Records to process:
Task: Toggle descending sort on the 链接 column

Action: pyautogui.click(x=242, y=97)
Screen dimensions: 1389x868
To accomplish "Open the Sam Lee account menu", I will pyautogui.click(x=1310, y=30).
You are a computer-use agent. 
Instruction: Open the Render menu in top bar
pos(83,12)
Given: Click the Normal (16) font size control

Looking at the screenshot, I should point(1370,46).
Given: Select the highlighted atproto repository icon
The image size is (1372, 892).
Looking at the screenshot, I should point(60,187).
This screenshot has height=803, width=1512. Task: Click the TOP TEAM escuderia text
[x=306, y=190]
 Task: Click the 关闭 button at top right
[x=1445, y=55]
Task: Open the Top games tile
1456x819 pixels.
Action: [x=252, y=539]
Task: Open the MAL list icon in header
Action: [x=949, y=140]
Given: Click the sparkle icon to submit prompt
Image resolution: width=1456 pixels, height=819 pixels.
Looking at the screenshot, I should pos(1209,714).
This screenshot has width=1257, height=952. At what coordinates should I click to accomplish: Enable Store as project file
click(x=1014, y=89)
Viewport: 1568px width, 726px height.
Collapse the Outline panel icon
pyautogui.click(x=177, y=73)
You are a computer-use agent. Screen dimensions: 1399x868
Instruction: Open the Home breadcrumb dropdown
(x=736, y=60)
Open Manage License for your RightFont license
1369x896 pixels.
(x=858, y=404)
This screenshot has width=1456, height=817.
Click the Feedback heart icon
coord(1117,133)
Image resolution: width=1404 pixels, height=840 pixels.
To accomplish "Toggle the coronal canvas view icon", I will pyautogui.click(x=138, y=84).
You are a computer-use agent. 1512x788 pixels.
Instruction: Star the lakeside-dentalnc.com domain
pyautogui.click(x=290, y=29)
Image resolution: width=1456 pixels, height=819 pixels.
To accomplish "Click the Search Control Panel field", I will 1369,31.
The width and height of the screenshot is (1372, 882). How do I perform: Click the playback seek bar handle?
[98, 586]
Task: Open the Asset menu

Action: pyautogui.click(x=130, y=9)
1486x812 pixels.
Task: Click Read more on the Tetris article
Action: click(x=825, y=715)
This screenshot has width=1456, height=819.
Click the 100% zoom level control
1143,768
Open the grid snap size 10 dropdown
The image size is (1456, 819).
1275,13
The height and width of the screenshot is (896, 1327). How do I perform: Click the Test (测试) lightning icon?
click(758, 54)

Problem details: Write out all of the records word for word.

Exercise result:
Task: Toggle descending sort on the 链接 column

Action: pyautogui.click(x=242, y=97)
Screen dimensions: 1389x868
To accomplish "Open the Sam Lee account menu", I will pyautogui.click(x=1310, y=30).
You are a computer-use agent. 
Instruction: Open the Render menu in top bar
pos(83,12)
Given: Click the Normal (16) font size control

Looking at the screenshot, I should point(1370,46).
Given: Select the highlighted atproto repository icon
The image size is (1372, 892).
Looking at the screenshot, I should point(60,187).
This screenshot has height=803, width=1512. Task: Click the TOP TEAM escuderia text
[x=306, y=190]
 Task: Click the 关闭 button at top right
[x=1445, y=55]
Task: Open the Top games tile
1456x819 pixels.
Action: [x=252, y=539]
Task: Open the MAL list icon in header
Action: [x=949, y=140]
Given: Click the sparkle icon to submit prompt
Image resolution: width=1456 pixels, height=819 pixels.
Looking at the screenshot, I should pos(1209,714).
This screenshot has width=1257, height=952. At what coordinates should I click to accomplish: Enable Store as project file
click(x=1014, y=89)
Viewport: 1568px width, 726px height.
Collapse the Outline panel icon
pyautogui.click(x=177, y=73)
You are a computer-use agent. Screen dimensions: 1399x868
Instruction: Open the Home breadcrumb dropdown
(x=736, y=60)
Open Manage License for your RightFont license
1369x896 pixels.
(x=858, y=404)
This screenshot has width=1456, height=817.
Click the Feedback heart icon
coord(1117,133)
Image resolution: width=1404 pixels, height=840 pixels.
To accomplish "Toggle the coronal canvas view icon", I will pyautogui.click(x=138, y=84).
You are a computer-use agent. 1512x788 pixels.
Instruction: Star the lakeside-dentalnc.com domain
pyautogui.click(x=290, y=29)
Image resolution: width=1456 pixels, height=819 pixels.
To accomplish "Click the Search Control Panel field", I will 1369,31.
The width and height of the screenshot is (1372, 882). How do I perform: Click the playback seek bar handle?
[98, 586]
Task: Open the Asset menu

Action: pyautogui.click(x=130, y=9)
1486x812 pixels.
Task: Click Read more on the Tetris article
Action: click(x=825, y=715)
This screenshot has width=1456, height=819.
Click the 100% zoom level control
1143,768
Open the grid snap size 10 dropdown
The image size is (1456, 819).
1275,13
The height and width of the screenshot is (896, 1327). How do I perform: Click the Test (测试) lightning icon?
click(758, 54)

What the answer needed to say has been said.